Adrian Frutiger
Adrian Frutiger (May 24, 1928 – September 10, 2015) was a Swiss typeface designer who influenced the direction of digital typography in the second half of the 20th century and into the 21st. His career spanned the hot metal, phototypesetting and digital typesetting eras. Until his death, he lived in Bremgarten bei Bern.
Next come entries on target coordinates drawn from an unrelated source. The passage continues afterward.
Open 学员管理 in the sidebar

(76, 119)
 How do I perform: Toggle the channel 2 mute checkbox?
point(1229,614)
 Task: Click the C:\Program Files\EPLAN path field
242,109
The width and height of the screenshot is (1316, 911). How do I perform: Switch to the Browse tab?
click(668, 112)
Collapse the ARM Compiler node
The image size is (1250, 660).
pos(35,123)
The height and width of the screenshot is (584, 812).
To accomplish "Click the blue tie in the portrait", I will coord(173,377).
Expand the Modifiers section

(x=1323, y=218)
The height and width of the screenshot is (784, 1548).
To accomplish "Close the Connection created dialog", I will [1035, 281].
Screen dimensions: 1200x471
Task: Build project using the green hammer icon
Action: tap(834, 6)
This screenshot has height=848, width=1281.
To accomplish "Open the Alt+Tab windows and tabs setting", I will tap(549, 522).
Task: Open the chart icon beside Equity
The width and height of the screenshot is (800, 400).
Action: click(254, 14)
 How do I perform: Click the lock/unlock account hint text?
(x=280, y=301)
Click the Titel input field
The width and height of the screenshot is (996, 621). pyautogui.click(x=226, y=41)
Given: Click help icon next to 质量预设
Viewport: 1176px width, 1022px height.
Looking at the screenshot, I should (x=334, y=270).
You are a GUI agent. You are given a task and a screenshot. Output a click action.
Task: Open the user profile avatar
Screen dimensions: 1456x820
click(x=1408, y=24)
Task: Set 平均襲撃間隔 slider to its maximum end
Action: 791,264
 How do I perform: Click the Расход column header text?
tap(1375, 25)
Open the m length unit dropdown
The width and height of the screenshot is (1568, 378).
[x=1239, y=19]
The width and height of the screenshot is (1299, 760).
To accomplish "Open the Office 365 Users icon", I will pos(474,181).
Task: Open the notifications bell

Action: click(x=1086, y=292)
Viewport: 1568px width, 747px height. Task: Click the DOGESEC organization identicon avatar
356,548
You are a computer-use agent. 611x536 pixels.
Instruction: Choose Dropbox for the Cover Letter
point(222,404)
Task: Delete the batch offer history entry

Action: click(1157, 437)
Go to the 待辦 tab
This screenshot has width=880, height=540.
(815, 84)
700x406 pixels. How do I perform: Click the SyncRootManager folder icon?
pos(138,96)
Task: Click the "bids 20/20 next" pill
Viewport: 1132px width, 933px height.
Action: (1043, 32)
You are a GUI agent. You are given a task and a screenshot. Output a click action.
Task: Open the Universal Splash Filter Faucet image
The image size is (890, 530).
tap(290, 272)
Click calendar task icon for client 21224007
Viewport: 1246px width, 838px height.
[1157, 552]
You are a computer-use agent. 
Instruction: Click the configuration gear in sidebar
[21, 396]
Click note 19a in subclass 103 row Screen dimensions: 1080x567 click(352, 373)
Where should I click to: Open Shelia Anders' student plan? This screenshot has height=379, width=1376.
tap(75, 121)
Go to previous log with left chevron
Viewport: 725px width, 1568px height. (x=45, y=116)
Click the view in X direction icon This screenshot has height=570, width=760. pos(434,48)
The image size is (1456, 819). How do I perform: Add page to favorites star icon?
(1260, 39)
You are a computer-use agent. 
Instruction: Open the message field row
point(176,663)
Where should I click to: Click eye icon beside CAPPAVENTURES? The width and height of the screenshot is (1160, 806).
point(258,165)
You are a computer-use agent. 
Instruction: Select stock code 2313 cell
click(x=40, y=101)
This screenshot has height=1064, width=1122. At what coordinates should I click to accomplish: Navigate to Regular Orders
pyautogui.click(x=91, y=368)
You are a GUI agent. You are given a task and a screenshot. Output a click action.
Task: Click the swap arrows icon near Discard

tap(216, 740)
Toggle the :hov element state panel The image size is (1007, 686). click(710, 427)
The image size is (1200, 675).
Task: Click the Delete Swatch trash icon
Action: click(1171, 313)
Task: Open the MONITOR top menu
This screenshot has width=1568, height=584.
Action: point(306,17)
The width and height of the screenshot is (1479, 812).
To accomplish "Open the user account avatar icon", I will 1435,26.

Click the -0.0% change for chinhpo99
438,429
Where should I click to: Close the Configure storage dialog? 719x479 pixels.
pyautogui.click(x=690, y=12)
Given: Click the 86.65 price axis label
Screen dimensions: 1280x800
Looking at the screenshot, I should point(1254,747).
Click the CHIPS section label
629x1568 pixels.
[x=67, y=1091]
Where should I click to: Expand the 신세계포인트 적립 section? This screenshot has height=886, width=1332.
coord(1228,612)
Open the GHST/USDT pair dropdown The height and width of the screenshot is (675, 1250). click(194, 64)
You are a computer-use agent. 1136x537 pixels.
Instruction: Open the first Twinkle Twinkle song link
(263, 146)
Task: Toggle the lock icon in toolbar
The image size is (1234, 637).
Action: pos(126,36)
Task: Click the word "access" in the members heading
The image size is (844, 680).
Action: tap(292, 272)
Frutiger's most famous designs, Univers, Frutiger and Avenir, are landmark sans-serif families spanning the three main genres of sans-serif typefaces: neogrotesque, humanist and geometric. Univers was notable for being one of the first sans-serif faces to form a consistent but wide-ranging family, across a range of widths and weights. Frutiger described creating sans-serif types as his "main life's work," partially due to the difficulty in designing them compared to serif fonts.
Early life
Adrian Frutiger was born in Unterseen, Canton of Bern, the son of a weaver. As a boy, he experimented with invented scripts and stylized handwriting in negative reaction to the formal, cursive penmanship then required by Swiss schools. His father and his secondary school teachers encouraged him to pursue an apprenticeship rather than pure art. After initially planning to train as a pastry chef, Frutiger secured an apprenticeship at the Otto Schlaefli printing house in Interlaken.